Work in progress

What do improvisation and composition mean to you and what, to you, are their respective merits?

Both approaches are complementary to me. The spontaneity of improvisation, like creating music in the moment alone or with fellow musicians is often challenging and interesting, although I tend to do less improvising nowadays.  Composition is a more solitary activity and a very slow process, at least from my perspective, but that allows more time to go into details and work little by little till you consider the work finished.  

Do you feel it important that an audience is able to deduct the processes and ideas behind a work purely on the basis of the music? If so, how do you make them transparent?

I do like the idea that a sound performance can deliver an experience that will be perceived subjectively by the different people listening to it. It does depend of the context though. For instance sometimes a piece or performance aims to offer a strong physical experience in sound without any other intellectual meaning behind it, where other works might be based on more conceptual aspects that require extra information. 

How would you define the term “interpretation”? How important is it for you to closely work together with the artists performing your work?

In a musical context I guess interpretation is mostly about making decisions in how to perform a piece of music.

It is a fundamental aspect especially within an ensemble or orchestral context where there is often very little time to work on a score. For the execution of my own pieces, I especially like working with instrumentalists I know. If it is an ensemble I work with for the first time, then I try to have enough time to rehearse properly, which is unfortunately not always possible. Communication with the performers is fundamental. I also think interpretation has much to do with the mental and physical attitude on the stage. 

How do you see the relationship between sound, space and performance?

When it comes to live performance, the space plays a huge role. I consider space like an instrument. I’m interested in site-specific approaches with multi loudspeakers in strange architecture and bizarre acoustics like huge resonating spaces, old abandoned buildings, natural environments and so on. 

Experimenting with the placement of speakers and/or musicians in a space is interesting. The traditional setting of having the performers on the stage and an audience sitting in front of them can be very limiting. 

The role of the composer has always been subject to change. What's your view on the (e.g. political/social/creative) tasks of composers today and how do you try to meet these goals in your work?

This is a vast question, which would require a more complete answer that the one here…I remember an interview with György Ligeti where he was expressing a critical position and a rejection of all forms of ideologies and I sort of agree with him on that. 
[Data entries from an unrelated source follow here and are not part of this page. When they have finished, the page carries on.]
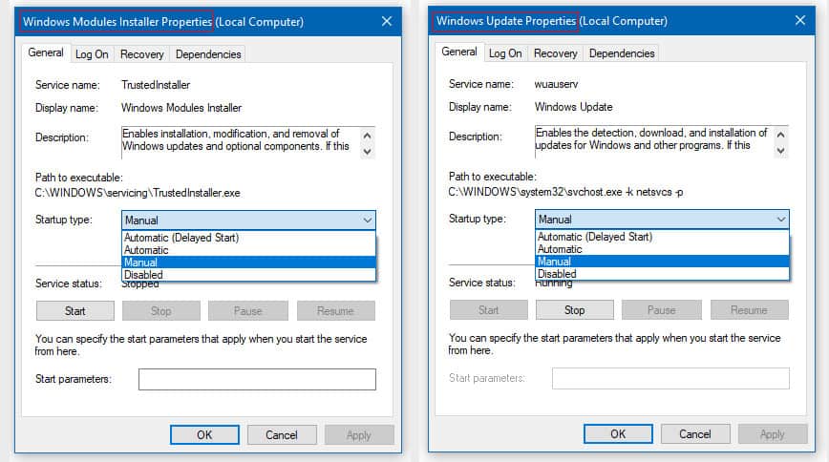Open Recovery tab in Windows Update Properties
This screenshot has height=462, width=829.
click(555, 53)
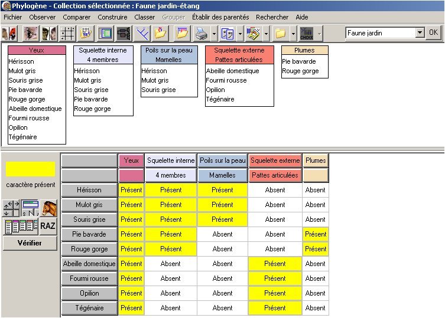445x318 pixels.
Task: Open the Établir des parentés menu
Action: click(220, 17)
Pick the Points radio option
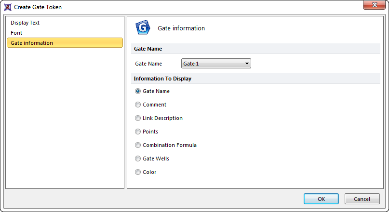Viewport: 389px width, 212px height. pyautogui.click(x=138, y=132)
Artists in general have a possibility to trigger reflections through their works whether it is music, cinema, literature, visual art or any form of creative processes. The mass media are very strong in producing waste therefore creative people have definitely an important role in developing challenging and interesting works in order to offer an alternative to mainstream culture. 
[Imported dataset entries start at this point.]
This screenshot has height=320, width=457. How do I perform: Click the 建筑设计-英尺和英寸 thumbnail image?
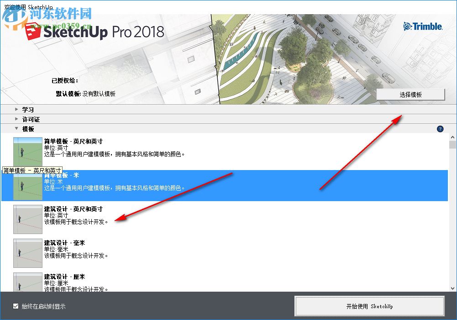pyautogui.click(x=27, y=219)
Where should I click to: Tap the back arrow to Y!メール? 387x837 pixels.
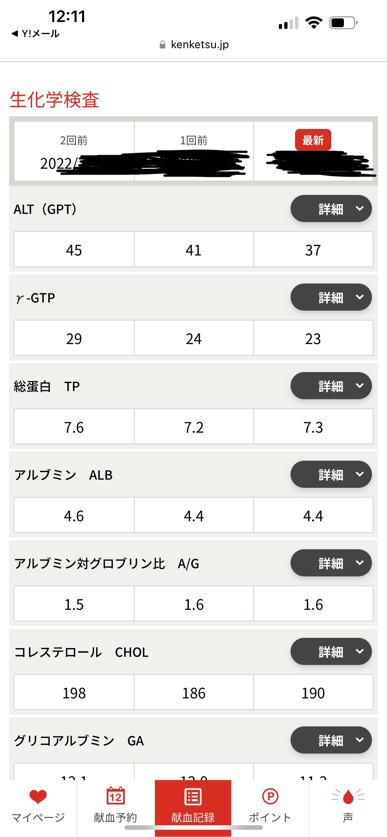(x=15, y=33)
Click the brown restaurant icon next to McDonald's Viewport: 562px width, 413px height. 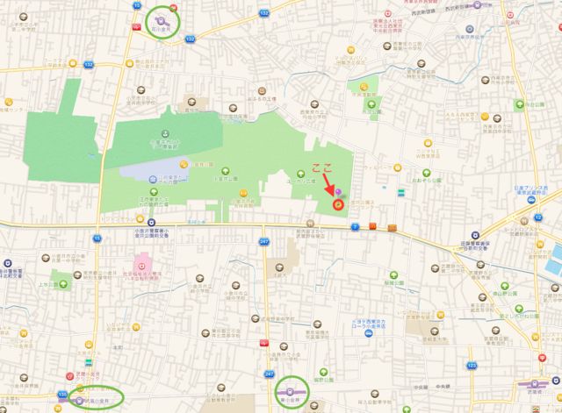click(390, 227)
Thinking, learning, researching and exchanging ideas are important activities and I do hope as an artist, that I might contribute to encourage these dimensions.

 How, do you feel, could contemporary compositions reach the attention of a wider audience?

I’m not sure if there is a need to reach a wider audience. Nowadays even the most obscure works of unknown artists might be found on the Internet. On the other hand, I don’t like to see certain music, in this case so-called contemporary composed music, as something separate from other genres or disciplines. Before reaching a wider audience, the different scenes should exchange more between each other while also paying attention and being curious to what happens on the other side of the railroad tracks. Each niche or genre is sometimes closed minded and only concerned by its own stylistic range and limitations, resulting in specific scenes being totally unconcerned about other practices, which is a pity. This seems to happen in many sociocultural, academic and scientific contexts too. 

Composers have traditionally found it hard to secure a living with their art. What are the financial realities you're living with and in which way, do you feel, could they be improved?

So far I have had the chance to be able to survive with my works and I do hope it will continue to be the case in the coming years. 

Many artists dream of a “magnum opus”. Do you have a vision of what yours would sound like?

I actually don’t dream of a magnum opus at all. I try to do my best in every project, be it a low-fi performance in a basement or a big creation at an academic festival in a concert hall. I cannot imagine one big central work but more like many different projects revealing a specific path over the years. It’s a perpetual work in progress.